__Texte extrait__.
++++++
Qu’est-ce qui conduit les mâles à tuer des petits ? Les biologistes ont observé depuis une cinquantaine d’années des cas d’infanticides par les mâles chez de nombreux mammifères, de la souris grise jusqu’au lion, en passant par les langurs sacrés.
Une étude de Dieter Lukas (département de zoologie de l’Université de Cambridge) et Élise Huchard (Centre d’écologie fonctionnelle et évolutive, Université de Montpellier) publiée dans « Science » ce 14 novembre, montre que l’infanticide par les mâles a une portée purement stratégique.
Les chercheurs ont compilé des observations détaillées sur plus de 260 espèces de mammifères à l’état sauvage depuis près de 50 ans (119 avec infanticide, 141 sans) pour comprendre comment les variations de l’organisation sociale encouragent ou préviennent l’infanticide par les mâles. Ils ont aussi eu recours aux récentes techniques d’analyses comparatives.
Se dépêcher de procréer
Ils ont observé que l’infanticide des mâles est lié à la possibilité pour les femelles de se reproduire tout au long de l’année et à des reprises de cycle rapide chez les mères de victimes. L’infanticide est aussi plus courant dans les groupes stables et mixtes que dans tout autre système (par exemple, chez les espèces solitaires) ; ainsi que dans les groupes où la reproduction est monopolisée par quelques mâles de façon temporaire.
++++++
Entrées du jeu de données
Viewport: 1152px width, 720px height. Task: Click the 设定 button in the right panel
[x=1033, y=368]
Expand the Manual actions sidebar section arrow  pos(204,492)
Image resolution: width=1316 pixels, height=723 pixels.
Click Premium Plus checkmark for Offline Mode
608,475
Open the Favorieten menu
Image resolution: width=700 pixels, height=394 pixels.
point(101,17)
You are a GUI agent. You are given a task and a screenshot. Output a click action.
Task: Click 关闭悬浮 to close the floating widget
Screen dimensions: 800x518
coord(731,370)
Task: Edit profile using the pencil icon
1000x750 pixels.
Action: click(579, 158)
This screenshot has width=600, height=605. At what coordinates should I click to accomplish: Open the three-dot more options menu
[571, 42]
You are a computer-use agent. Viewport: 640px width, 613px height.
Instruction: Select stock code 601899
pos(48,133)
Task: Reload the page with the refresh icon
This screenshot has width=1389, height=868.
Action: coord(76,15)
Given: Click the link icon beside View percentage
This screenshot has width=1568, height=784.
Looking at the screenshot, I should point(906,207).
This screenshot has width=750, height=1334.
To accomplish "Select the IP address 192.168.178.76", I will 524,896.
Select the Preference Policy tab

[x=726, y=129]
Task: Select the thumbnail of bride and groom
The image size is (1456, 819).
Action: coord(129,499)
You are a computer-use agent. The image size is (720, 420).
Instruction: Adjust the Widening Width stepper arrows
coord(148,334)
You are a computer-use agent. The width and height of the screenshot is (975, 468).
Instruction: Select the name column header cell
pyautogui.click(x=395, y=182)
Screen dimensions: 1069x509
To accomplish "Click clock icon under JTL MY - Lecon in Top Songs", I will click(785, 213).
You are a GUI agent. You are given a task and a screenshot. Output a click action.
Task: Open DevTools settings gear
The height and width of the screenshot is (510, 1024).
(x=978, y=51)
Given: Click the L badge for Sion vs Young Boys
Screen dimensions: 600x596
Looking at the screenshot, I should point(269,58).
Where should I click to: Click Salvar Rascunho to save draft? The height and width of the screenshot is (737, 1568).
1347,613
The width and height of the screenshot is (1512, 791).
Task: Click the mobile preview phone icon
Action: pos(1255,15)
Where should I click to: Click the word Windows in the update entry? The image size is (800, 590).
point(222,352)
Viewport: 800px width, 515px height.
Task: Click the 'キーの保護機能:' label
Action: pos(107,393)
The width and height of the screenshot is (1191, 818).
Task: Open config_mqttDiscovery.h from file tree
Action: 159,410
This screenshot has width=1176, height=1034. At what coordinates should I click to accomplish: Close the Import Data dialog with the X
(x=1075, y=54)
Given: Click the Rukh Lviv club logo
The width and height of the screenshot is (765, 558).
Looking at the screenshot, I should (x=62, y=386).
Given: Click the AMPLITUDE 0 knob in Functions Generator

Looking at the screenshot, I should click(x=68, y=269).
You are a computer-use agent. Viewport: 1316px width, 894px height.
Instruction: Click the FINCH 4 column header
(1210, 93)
++++++
__Questions__.
[a] D'après le texte sur l'infanticide chez les mammifères, pourquoi les chercheurs ont-ils rassemblé des observations sur plus de 260 espèces sauvages ?
[b] Dans le texte sur l'infanticide chez les mammifères, combien d'espèces étudiées présentent des cas d'infanticide ?

__Corrigé__.
[a] Ils voulaient comprendre comment les différences d'organisation sociale favorisent ou empêchent l'infanticide par les mâles.

[b] 119 espèces.